**ABOUT THIS EXERCISE**:
Output each entry below as it stands, leaving out every picture.

(Records from a data source)
▼

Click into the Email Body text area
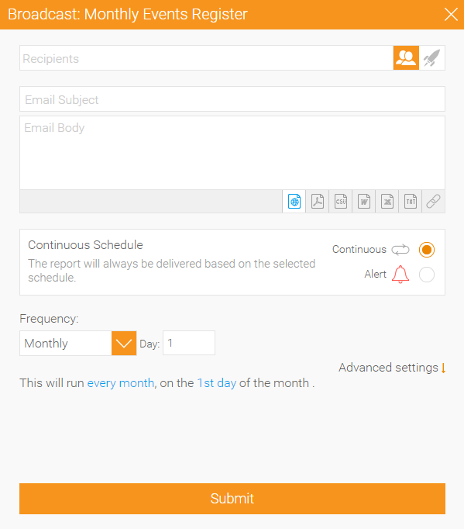The image size is (464, 529). click(x=232, y=153)
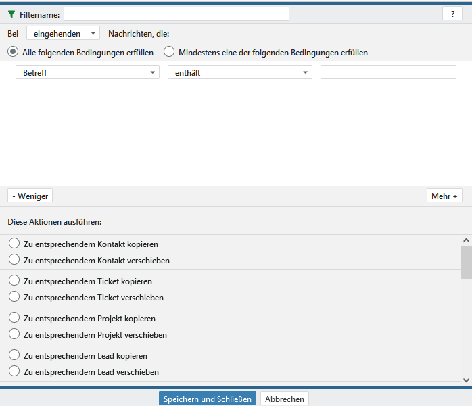The height and width of the screenshot is (406, 472).
Task: Remove a condition with '- Weniger' button
Action: [x=30, y=196]
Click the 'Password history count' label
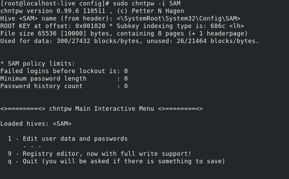This screenshot has width=289, height=179. pyautogui.click(x=41, y=86)
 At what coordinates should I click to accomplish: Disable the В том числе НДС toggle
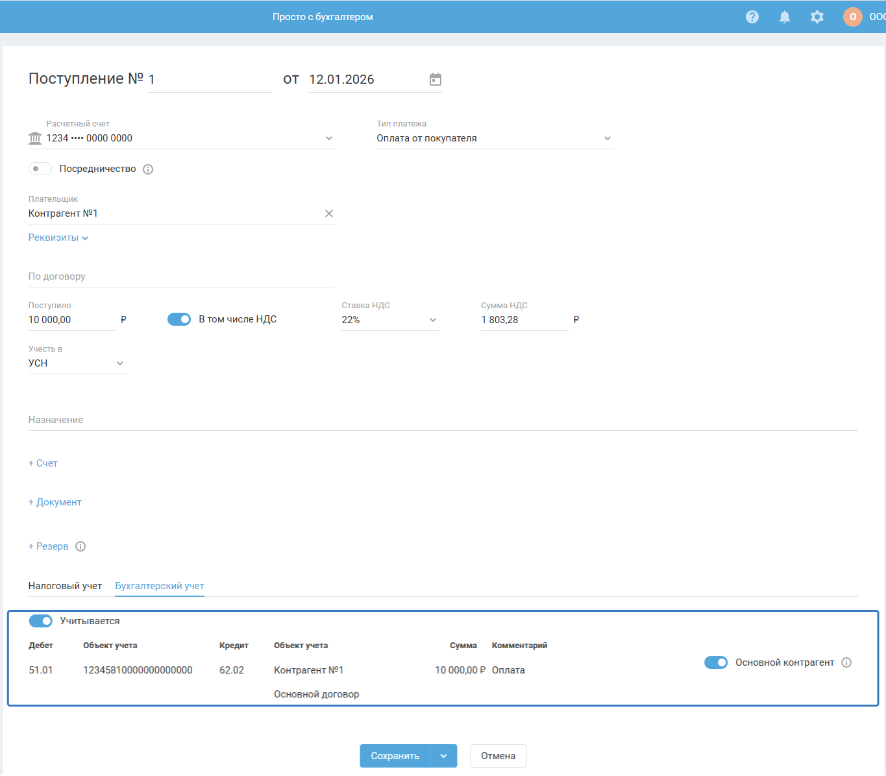pos(179,319)
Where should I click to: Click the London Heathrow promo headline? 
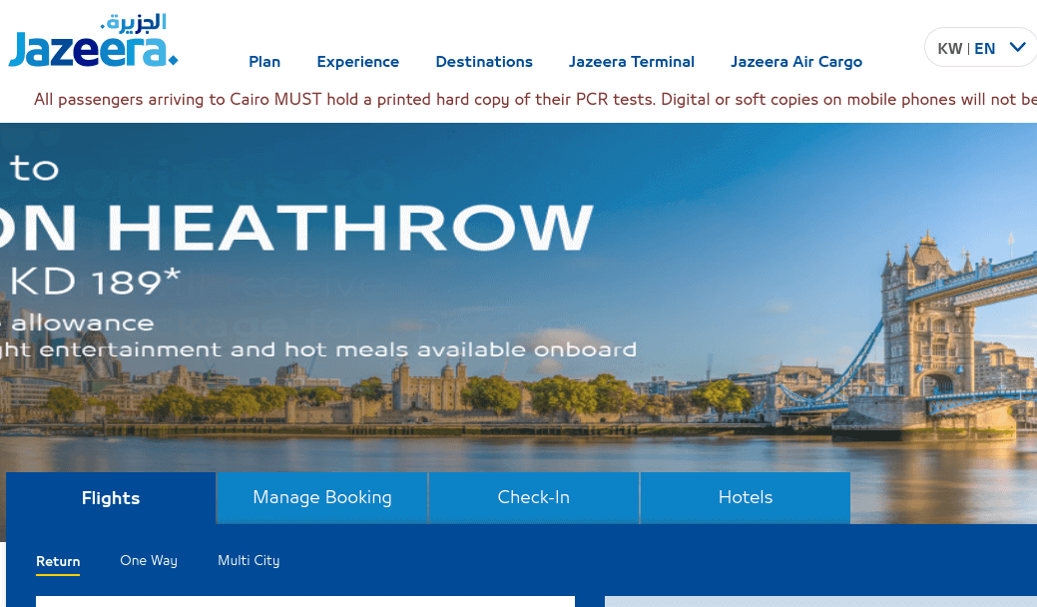tap(299, 227)
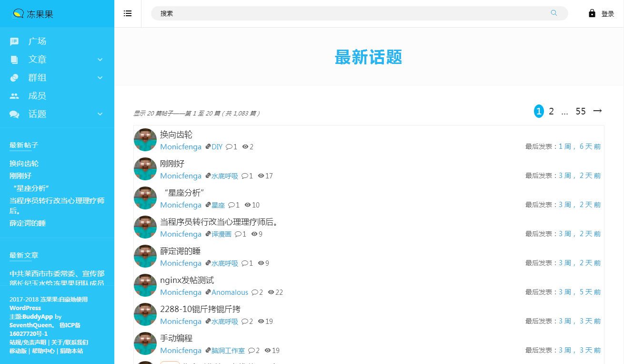Image resolution: width=624 pixels, height=364 pixels.
Task: Jump to page 55
Action: pos(580,112)
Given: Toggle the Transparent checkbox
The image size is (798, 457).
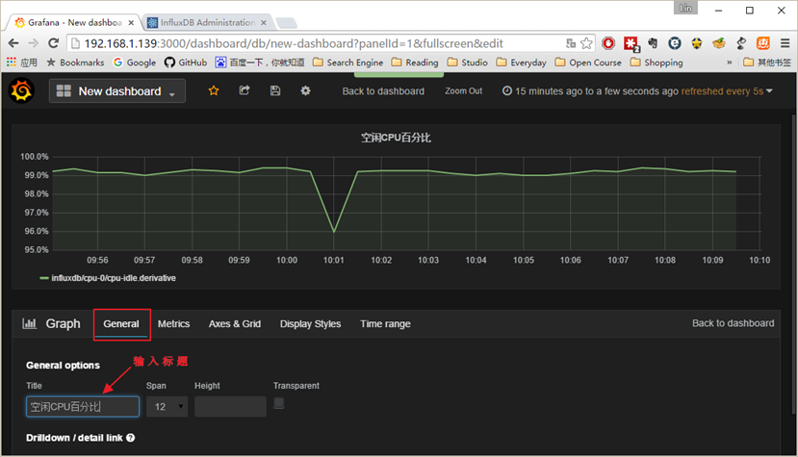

▲

**RESPONSE TO THIS TASK**:
Click into the Email Body text area
The image size is (464, 529). click(x=232, y=153)
The height and width of the screenshot is (406, 472).
Task: Remove a condition with '- Weniger' button
Action: [x=30, y=196]
Click the 'Password history count' label
This screenshot has width=289, height=179. pyautogui.click(x=41, y=86)
 At what coordinates should I click to accomplish: Disable the В том числе НДС toggle
pos(179,319)
Where should I click to: Click the London Heathrow promo headline? 
tap(299, 227)
Image resolution: width=624 pixels, height=364 pixels.
Task: Jump to page 55
Action: pos(580,112)
Given: Toggle the Transparent checkbox
The image size is (798, 457).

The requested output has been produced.